Interview mit dem Gerolsteiner-Chef

Holzcer: Schumi ist kein neuer Ullrich

Von Matthias Seng

09.05.2006  |  Hans-Michael Holczer erlebte den Coup von Stefan Schumacher auf der 3. Etappe des Giro d’Italia vor dem Fernseher im heimischen Herrenberg mit. „Ich habe ihn von hier aus angefeuert“, sagte der Gerolsteiner Teamchef im Interview mit Radsport aktiv. „Für uns hat sich der Giro mit der gestrigen Etappe schon gelohnt.“

Stefan Schumacher sagte nach seinem Sieg, er könne es noch gar nicht fassen. Ist sein Teamchef ähnlich fassungslos?

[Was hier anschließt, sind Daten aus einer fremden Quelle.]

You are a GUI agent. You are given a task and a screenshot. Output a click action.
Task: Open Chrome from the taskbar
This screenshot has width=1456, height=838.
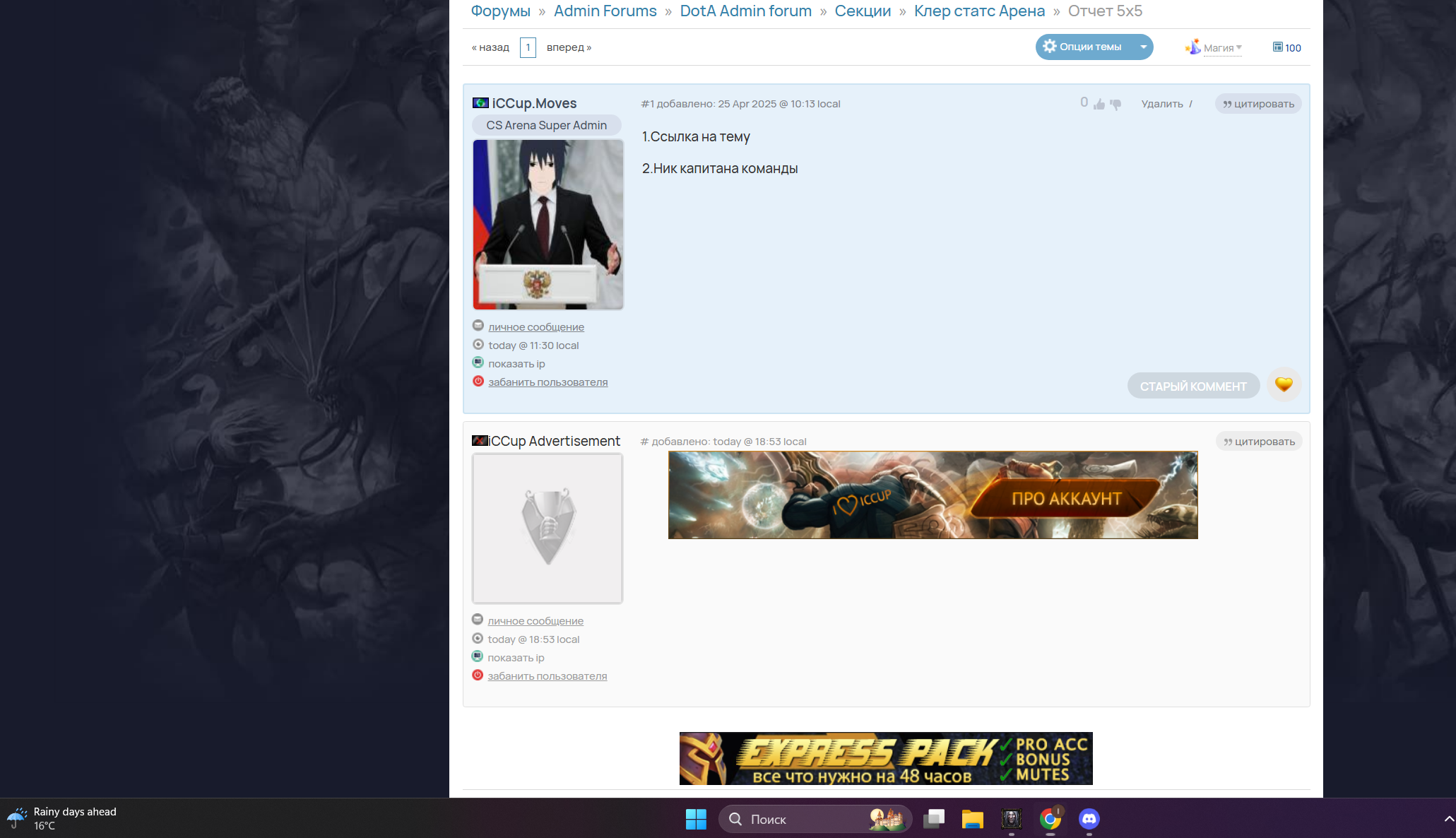[x=1050, y=819]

Holczer: Nein. Ich habe bei Paris-Nizza schon gesehen, dass Stefan ein wahnsinniges Potenzial hat. Die Art und Weise, wie er gestern diese Etappe gewonnen hat, zeigt, wie stark er momentan ist. Stefan hatte heute natürlich das Rosa Trikot im Auge. Als er bei 1.300 Metern losstiefelte, wirkte das ganz leicht und überlegt. Ich habe mir das Finale im Fernsehen angeschaut und ihn von hier aus angefeuert. Christian Henn hat über Funk immer wieder gerufen: Fahr zu - fahr, was geht, dreh dich nicht um. Aber das sah schon sehr souverän und überlegt aus, was Stefan da gemacht hat. Ich hatte den Eindruck, dass er da noch nicht sein letztes Korn verschossen hat. Das Profil der Etappe kam ihm natürlich entgegen, das war sein Terrain und das von Davide Rebellin übrigens auch. Wir wussten schon vor der Etappe, die beiden würden was reißen können. Für uns hat sich der Giro mit der gestrigen Etappe schon gelohnt.

Sie können mit der Leistung des ganzen Team hoch zufrieden sein. Drei Fahrer unter den besten Zehn....

Holczer: ...von wegen – unter den besten Sieben. Es ist schon beruhigend zu sehen, wie gut die Jungs drauf sind. Wir genießen jetzt den Erfolg, verlieren aber bestimmt nicht den Boden unter den Füßen. Ich habe schon vor dem Giro gesagt, wir gehen illusionslos, aber nicht ziellos in die Rundfahrt hinein. Wir werden jetzt nicht auf Gesamtklassement fahren und haben da nicht die Top Ten im Visier. Kurze, giftige Anstiege wie der von heute sind etwas anderes als die überlangen Berge, die in der dritten Girowoche auf dem Programm stehen. Wir sind heute nicht räuberisch mit unseren Kräften umgegangen. Die Jungs, die beim Giro am Start sind, sind wirklich so gut, wie es nach außen wirkt.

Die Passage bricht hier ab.